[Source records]
"""

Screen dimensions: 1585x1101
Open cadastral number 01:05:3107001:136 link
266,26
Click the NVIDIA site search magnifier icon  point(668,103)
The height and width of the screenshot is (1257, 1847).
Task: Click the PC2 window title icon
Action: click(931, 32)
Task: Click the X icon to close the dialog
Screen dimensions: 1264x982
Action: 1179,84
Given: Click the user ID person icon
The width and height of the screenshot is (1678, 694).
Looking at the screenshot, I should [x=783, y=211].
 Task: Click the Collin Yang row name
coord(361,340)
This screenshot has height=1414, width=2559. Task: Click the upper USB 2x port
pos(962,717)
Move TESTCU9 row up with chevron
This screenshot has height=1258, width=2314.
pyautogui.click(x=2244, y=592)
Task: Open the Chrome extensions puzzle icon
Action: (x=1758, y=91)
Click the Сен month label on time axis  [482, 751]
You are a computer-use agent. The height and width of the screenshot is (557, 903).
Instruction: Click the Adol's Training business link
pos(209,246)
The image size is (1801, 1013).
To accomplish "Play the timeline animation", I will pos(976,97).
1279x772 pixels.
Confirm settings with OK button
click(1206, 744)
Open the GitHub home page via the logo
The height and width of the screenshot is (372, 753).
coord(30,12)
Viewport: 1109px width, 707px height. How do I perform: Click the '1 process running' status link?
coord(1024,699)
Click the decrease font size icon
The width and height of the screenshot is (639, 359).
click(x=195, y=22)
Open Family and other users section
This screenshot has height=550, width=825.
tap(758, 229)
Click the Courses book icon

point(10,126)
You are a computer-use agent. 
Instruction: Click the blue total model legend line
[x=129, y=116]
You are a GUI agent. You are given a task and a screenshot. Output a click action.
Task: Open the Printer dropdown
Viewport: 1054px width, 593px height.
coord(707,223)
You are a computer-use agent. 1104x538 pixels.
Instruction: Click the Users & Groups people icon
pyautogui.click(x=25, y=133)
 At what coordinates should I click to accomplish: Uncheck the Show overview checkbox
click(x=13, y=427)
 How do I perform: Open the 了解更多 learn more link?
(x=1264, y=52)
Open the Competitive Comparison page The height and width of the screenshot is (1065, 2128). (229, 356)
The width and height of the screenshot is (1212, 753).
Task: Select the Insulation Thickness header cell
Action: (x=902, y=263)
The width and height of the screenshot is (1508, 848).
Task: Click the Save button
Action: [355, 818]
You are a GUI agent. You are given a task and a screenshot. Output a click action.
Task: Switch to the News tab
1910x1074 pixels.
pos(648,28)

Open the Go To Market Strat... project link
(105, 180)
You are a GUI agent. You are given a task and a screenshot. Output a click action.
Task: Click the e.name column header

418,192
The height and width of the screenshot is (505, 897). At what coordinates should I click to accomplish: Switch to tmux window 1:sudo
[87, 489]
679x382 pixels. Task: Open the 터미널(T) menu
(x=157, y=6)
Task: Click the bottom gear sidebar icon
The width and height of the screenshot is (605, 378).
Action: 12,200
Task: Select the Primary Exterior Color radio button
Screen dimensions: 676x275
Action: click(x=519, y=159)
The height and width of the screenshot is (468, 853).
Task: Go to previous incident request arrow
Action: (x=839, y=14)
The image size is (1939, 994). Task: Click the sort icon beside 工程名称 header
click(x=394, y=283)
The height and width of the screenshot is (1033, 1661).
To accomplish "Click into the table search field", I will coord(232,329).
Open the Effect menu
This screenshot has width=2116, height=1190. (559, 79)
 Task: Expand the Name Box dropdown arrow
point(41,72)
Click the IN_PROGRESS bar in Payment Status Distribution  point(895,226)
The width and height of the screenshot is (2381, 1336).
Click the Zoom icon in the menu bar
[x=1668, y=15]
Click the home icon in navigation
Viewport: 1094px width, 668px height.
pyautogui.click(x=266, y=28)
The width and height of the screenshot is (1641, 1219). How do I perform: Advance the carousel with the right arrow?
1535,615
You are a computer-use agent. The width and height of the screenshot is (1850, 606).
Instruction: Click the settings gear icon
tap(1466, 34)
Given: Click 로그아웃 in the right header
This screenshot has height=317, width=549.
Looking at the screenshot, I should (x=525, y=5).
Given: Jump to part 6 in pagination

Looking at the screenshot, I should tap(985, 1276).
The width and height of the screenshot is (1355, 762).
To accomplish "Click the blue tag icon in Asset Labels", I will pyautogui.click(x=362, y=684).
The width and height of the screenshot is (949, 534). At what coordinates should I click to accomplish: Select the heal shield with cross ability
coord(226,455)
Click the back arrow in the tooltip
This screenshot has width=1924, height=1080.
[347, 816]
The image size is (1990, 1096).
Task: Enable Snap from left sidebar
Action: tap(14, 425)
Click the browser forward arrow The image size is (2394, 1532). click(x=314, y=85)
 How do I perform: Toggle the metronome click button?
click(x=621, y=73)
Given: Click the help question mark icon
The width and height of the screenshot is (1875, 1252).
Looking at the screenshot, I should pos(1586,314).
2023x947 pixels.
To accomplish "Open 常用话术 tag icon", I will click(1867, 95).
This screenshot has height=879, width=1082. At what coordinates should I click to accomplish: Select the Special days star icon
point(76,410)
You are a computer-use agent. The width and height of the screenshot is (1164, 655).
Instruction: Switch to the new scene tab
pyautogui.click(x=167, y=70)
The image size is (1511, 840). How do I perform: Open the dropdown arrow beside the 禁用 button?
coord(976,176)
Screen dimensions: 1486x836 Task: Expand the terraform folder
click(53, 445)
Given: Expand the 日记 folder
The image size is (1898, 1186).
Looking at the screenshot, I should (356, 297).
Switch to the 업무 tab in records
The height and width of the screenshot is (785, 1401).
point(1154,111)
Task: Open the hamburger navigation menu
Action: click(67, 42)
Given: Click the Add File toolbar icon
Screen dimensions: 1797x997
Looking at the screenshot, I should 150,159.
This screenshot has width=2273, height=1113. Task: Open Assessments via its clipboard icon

"""

Print, exactly as written, the first line of the records above and each line after it until the line with "Click the Сен", which is printed too.

Screen dimensions: 1585x1101
Open cadastral number 01:05:3107001:136 link
266,26
Click the NVIDIA site search magnifier icon  point(668,103)
The height and width of the screenshot is (1257, 1847).
Task: Click the PC2 window title icon
Action: click(931, 32)
Task: Click the X icon to close the dialog
Screen dimensions: 1264x982
Action: 1179,84
Given: Click the user ID person icon
The width and height of the screenshot is (1678, 694).
Looking at the screenshot, I should [x=783, y=211].
 Task: Click the Collin Yang row name
coord(361,340)
This screenshot has height=1414, width=2559. Task: Click the upper USB 2x port
pos(962,717)
Move TESTCU9 row up with chevron
This screenshot has height=1258, width=2314.
pyautogui.click(x=2244, y=592)
Task: Open the Chrome extensions puzzle icon
Action: (x=1758, y=91)
Click the Сен month label on time axis  [482, 751]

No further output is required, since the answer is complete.